Methods: BALB/c mice were immunized with a plasmid bearing codon-optimized SARS-CoV (Tor2 strain) S1 domain and then boosted with purified S1 protein; the SARS-CoV specific IgG antibody was tested by ELISA and neutralization antibody was determined by in vitro microneutralization assay.

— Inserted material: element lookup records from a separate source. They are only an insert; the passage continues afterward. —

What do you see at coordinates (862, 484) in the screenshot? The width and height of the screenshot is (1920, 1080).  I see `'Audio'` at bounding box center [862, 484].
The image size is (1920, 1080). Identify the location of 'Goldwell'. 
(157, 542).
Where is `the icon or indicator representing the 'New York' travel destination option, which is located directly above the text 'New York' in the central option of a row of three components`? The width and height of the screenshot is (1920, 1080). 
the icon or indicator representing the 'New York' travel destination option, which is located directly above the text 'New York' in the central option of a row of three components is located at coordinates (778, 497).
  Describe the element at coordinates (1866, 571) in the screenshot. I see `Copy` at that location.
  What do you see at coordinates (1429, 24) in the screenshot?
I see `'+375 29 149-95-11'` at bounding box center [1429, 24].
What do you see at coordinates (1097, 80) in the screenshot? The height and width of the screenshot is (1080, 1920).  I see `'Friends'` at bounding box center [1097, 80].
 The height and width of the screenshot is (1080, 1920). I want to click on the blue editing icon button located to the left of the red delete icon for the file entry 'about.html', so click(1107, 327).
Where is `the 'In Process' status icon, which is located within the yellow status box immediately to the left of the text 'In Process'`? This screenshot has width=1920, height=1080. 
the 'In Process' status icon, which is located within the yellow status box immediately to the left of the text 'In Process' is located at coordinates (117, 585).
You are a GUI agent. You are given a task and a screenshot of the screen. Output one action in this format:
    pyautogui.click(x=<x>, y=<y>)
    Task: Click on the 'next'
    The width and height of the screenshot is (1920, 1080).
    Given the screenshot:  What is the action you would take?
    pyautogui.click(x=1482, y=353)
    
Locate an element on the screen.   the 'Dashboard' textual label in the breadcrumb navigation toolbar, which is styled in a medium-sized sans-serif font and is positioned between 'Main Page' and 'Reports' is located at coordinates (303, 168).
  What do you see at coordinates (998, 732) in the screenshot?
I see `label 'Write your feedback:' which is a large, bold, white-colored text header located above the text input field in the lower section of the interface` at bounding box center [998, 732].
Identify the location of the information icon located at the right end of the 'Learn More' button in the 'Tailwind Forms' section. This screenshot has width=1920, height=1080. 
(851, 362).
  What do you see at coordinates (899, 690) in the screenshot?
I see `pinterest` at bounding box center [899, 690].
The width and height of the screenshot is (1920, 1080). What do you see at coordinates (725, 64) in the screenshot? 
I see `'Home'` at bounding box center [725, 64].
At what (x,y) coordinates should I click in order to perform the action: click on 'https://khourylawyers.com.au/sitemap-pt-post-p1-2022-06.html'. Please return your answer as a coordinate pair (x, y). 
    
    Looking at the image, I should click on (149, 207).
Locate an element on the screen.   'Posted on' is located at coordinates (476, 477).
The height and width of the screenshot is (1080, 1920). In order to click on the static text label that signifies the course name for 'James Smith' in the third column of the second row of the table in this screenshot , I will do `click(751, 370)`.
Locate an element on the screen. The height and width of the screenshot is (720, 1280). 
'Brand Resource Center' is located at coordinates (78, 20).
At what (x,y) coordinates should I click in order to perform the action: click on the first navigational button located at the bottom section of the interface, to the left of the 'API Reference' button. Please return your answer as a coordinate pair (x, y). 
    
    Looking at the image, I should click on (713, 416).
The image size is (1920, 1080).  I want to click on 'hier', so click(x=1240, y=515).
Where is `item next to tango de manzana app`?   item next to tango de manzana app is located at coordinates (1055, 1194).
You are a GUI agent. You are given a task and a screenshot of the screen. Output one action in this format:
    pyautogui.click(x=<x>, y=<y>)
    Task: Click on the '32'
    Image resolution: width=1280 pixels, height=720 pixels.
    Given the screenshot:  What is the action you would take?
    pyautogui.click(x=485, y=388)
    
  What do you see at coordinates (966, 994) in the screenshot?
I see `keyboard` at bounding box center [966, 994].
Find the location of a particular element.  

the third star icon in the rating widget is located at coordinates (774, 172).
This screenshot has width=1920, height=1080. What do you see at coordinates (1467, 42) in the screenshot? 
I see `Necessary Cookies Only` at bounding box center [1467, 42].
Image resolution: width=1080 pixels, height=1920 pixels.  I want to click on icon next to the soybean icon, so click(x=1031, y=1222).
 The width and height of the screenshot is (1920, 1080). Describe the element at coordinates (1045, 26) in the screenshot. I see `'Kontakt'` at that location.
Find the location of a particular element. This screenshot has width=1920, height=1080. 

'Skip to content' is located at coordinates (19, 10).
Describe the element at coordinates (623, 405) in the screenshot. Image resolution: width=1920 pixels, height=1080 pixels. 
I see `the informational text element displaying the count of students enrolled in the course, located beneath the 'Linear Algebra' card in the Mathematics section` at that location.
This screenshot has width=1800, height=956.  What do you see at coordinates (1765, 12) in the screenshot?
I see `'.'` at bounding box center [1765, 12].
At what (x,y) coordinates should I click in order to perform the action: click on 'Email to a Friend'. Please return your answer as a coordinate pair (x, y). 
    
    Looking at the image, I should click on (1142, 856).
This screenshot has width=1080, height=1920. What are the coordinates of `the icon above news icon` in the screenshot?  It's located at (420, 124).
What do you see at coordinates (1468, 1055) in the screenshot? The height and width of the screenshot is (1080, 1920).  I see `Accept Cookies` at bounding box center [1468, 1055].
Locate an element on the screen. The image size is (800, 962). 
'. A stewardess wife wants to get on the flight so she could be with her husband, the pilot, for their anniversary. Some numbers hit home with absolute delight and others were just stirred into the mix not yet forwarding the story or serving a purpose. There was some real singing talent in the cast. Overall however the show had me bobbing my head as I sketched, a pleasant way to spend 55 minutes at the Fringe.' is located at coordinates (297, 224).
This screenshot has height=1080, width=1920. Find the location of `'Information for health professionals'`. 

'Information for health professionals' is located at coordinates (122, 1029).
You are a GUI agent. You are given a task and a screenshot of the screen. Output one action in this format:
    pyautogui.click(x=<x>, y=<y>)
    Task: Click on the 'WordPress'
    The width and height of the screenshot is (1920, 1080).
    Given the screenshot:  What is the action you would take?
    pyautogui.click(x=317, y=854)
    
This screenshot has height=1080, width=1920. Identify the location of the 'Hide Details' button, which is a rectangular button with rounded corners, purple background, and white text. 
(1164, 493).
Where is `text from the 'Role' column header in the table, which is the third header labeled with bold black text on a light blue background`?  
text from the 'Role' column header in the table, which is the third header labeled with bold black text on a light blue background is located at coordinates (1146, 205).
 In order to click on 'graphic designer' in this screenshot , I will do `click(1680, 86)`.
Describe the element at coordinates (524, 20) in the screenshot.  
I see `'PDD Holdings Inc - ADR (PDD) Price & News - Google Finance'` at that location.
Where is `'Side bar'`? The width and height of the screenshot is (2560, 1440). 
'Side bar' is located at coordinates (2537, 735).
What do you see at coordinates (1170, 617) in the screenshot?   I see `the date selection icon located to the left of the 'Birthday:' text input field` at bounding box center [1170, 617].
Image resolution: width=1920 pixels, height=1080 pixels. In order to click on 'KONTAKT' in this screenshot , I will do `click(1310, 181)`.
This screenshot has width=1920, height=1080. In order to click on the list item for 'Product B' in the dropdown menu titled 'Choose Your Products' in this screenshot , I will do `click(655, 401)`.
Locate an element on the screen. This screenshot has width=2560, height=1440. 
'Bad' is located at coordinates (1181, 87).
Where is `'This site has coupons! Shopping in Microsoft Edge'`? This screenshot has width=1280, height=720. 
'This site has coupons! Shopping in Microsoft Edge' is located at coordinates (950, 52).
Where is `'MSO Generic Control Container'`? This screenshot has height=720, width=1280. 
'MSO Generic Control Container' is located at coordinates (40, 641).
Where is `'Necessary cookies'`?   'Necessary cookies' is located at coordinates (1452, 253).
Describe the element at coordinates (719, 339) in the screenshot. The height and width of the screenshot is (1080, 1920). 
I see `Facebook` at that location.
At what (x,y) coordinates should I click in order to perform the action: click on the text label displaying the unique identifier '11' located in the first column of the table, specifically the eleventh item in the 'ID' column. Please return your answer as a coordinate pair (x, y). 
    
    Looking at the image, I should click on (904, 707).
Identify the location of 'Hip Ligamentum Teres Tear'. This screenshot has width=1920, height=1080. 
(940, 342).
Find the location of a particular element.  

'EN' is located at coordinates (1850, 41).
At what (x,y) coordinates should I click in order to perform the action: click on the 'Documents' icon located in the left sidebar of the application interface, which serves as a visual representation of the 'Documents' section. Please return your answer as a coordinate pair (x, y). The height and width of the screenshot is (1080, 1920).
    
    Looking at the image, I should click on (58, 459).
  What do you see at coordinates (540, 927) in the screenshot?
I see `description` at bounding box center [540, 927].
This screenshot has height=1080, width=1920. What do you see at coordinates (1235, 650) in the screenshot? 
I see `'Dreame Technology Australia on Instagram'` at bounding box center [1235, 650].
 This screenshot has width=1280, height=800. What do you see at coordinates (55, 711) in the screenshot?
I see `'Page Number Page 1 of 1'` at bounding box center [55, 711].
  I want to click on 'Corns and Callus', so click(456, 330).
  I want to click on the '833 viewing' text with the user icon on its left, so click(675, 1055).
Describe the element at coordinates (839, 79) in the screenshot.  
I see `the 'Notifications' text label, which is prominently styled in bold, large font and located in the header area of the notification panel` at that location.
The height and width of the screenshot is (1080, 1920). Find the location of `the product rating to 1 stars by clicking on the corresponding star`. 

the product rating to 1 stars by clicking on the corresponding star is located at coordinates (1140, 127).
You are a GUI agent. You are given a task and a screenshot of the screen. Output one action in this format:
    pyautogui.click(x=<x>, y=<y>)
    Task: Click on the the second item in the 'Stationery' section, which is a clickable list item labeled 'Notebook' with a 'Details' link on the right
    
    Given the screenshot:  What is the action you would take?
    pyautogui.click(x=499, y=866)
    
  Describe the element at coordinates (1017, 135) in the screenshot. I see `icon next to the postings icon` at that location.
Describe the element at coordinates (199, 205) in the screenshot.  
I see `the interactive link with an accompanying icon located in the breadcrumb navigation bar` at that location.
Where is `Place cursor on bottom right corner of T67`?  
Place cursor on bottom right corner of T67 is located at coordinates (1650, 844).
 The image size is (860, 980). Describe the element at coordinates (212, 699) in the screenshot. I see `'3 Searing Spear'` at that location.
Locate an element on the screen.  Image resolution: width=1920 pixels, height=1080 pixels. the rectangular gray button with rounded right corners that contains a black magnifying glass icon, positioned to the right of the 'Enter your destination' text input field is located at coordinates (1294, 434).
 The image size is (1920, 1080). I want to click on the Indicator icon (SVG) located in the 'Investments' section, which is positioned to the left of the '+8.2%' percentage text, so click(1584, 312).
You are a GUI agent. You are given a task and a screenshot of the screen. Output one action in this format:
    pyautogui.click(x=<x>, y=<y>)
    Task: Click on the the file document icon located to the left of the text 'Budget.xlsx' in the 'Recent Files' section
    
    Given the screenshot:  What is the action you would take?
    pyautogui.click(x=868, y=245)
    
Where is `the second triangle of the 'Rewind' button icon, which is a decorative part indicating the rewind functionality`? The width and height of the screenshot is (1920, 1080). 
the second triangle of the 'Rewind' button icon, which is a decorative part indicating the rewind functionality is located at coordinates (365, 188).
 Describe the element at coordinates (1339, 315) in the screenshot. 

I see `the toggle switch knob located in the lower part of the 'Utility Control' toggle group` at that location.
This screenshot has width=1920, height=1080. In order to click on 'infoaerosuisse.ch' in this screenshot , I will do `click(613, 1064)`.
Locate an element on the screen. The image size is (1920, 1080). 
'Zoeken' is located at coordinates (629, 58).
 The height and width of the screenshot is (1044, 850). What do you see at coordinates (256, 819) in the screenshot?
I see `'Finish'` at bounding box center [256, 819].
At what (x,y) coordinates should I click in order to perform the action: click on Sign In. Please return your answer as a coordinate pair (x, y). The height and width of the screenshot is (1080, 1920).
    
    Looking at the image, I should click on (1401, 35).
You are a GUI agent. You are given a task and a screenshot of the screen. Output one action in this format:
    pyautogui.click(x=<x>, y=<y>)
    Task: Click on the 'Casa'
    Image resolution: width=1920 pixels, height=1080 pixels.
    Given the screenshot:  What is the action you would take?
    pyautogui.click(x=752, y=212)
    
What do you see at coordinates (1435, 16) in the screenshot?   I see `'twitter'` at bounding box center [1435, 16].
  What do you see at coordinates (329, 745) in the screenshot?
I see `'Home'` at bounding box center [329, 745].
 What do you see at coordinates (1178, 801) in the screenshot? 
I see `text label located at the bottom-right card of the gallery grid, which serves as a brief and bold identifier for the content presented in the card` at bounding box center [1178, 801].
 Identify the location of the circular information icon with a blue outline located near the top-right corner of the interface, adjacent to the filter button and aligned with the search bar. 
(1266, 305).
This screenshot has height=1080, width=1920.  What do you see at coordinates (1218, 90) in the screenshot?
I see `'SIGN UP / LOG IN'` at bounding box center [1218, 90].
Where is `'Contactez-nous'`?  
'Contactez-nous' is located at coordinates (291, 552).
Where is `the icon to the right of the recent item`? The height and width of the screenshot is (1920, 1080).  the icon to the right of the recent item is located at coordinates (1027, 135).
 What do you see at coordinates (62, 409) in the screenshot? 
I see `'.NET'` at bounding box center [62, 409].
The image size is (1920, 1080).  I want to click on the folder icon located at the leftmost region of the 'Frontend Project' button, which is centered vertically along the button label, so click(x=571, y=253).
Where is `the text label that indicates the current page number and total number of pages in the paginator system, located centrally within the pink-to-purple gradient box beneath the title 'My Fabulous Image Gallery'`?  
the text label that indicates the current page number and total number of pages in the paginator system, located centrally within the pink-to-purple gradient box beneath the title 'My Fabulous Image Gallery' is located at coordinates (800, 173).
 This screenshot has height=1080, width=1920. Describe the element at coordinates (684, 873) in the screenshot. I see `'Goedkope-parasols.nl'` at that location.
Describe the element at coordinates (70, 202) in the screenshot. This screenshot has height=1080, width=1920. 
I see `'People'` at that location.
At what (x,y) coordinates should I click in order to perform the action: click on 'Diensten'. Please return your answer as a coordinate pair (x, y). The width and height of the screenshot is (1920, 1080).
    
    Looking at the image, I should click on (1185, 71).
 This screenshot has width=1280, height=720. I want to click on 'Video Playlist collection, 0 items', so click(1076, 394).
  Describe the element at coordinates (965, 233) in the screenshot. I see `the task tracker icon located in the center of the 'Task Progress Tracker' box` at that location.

Results: S1 domain of SARS-CoV spike, which has been demonstrated harboring the receptor binding domain, successfully elicited SARS-CoV specific IgG antibody in mouse after combined immunization with DNA and purified S1 protein; the antibody elicited solely by S1 could potently neutralize SARS-CoV (HKU-39849) in vitro, 50% of 1 000 TCID50 SARS-CoV challenged cells were protected from viral infection by a 1:1499.68 dilution of mice sera immunized with S1 protein, but negative control sera showed no protection.
Conclusion: S1 domain of SARS-CoV spike protein, which is responsible for receptor binding, can efficiently and sufficiently induce highly potent neutralizing antibody in mice. This result suggested that S1 domain could be an effective subunit vaccines against SARS-CoV.